— begin Listed entries —

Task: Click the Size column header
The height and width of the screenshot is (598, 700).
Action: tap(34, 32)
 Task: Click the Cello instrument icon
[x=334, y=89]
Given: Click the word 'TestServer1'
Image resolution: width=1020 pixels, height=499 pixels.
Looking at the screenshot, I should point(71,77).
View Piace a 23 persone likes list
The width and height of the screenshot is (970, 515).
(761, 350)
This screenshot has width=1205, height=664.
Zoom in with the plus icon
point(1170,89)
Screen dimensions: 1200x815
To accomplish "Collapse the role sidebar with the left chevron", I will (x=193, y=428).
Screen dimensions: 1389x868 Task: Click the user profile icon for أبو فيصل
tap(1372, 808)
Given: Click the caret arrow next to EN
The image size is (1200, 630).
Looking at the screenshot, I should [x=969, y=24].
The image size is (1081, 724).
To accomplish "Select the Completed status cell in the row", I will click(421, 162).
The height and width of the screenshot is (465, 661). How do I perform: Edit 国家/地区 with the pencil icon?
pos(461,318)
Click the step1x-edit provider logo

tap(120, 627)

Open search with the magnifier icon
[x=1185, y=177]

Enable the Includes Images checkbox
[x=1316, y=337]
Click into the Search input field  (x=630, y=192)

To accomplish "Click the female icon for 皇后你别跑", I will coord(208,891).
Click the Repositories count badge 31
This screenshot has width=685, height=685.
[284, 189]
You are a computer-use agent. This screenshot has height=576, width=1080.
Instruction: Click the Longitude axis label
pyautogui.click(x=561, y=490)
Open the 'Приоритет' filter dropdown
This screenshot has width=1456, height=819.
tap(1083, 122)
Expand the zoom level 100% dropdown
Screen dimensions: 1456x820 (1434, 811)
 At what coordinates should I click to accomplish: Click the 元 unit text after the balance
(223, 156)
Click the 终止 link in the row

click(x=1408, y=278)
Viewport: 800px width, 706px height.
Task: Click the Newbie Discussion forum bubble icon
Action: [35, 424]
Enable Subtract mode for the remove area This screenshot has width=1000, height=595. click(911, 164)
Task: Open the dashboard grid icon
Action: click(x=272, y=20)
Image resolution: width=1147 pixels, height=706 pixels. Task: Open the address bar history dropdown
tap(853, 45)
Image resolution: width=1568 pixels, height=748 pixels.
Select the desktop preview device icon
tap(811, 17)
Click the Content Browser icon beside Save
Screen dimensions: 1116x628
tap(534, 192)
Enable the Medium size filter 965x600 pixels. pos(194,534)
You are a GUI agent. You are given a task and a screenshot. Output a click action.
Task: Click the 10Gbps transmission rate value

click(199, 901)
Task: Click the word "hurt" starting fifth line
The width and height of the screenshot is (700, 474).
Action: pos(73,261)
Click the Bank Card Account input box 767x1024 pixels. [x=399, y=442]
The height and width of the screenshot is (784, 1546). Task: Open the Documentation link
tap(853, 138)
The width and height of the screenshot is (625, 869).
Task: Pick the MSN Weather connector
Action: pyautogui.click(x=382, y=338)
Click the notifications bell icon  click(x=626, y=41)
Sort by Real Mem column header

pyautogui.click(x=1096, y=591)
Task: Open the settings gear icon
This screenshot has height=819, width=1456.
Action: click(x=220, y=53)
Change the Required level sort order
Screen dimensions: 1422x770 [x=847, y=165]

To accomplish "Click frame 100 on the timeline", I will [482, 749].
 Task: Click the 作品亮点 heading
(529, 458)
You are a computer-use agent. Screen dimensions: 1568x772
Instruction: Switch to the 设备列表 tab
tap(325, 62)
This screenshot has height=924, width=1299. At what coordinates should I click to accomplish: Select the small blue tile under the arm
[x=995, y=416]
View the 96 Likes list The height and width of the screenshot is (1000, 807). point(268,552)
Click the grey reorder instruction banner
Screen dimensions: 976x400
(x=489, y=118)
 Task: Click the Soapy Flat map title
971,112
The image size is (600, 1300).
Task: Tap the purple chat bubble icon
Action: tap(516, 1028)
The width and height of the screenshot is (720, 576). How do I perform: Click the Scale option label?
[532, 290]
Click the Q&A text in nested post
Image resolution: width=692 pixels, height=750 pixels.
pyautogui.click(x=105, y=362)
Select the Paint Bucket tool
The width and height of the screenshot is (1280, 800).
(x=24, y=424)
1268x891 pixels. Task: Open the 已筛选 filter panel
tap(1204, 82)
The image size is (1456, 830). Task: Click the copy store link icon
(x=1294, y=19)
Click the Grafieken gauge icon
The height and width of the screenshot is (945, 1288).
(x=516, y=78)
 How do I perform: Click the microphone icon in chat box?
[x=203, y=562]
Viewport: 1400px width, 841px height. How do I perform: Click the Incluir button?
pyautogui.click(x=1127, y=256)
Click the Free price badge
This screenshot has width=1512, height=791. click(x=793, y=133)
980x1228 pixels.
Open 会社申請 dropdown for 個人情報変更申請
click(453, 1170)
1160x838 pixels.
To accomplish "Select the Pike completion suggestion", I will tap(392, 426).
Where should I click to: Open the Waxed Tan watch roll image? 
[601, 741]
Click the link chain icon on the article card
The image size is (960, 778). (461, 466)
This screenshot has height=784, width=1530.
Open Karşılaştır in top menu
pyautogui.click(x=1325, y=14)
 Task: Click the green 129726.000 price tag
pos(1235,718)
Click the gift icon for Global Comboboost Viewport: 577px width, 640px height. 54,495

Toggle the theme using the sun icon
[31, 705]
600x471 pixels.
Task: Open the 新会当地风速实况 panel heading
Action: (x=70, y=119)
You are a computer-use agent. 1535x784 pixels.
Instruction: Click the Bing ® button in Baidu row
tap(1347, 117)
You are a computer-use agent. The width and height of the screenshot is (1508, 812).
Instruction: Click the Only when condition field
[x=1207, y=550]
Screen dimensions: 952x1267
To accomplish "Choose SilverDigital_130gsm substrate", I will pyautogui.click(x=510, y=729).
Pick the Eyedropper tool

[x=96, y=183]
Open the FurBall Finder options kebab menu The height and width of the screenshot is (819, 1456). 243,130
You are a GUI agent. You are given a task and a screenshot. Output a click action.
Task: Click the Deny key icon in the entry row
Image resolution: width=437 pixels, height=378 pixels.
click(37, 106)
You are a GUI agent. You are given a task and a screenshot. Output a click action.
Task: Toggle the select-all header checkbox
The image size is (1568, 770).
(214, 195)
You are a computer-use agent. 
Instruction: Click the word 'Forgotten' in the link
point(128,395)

— end Listed entries —

§ **Directive**
Copy the lines of the material word for word, beginning with the line that contains "Task: Click the word" and ending with the line that contains "tap(325, 62)", both included.

§ **Reply**
Task: Click the word "hurt" starting fifth line
The width and height of the screenshot is (700, 474).
Action: pos(73,261)
Click the Bank Card Account input box 767x1024 pixels. [x=399, y=442]
The height and width of the screenshot is (784, 1546). Task: Open the Documentation link
tap(853, 138)
The width and height of the screenshot is (625, 869).
Task: Pick the MSN Weather connector
Action: pyautogui.click(x=382, y=338)
Click the notifications bell icon  click(x=626, y=41)
Sort by Real Mem column header

pyautogui.click(x=1096, y=591)
Task: Open the settings gear icon
This screenshot has height=819, width=1456.
Action: click(x=220, y=53)
Change the Required level sort order
Screen dimensions: 1422x770 [x=847, y=165]

To accomplish "Click frame 100 on the timeline", I will [482, 749].
 Task: Click the 作品亮点 heading
(529, 458)
You are a computer-use agent. Screen dimensions: 1568x772
Instruction: Switch to the 设备列表 tab
tap(325, 62)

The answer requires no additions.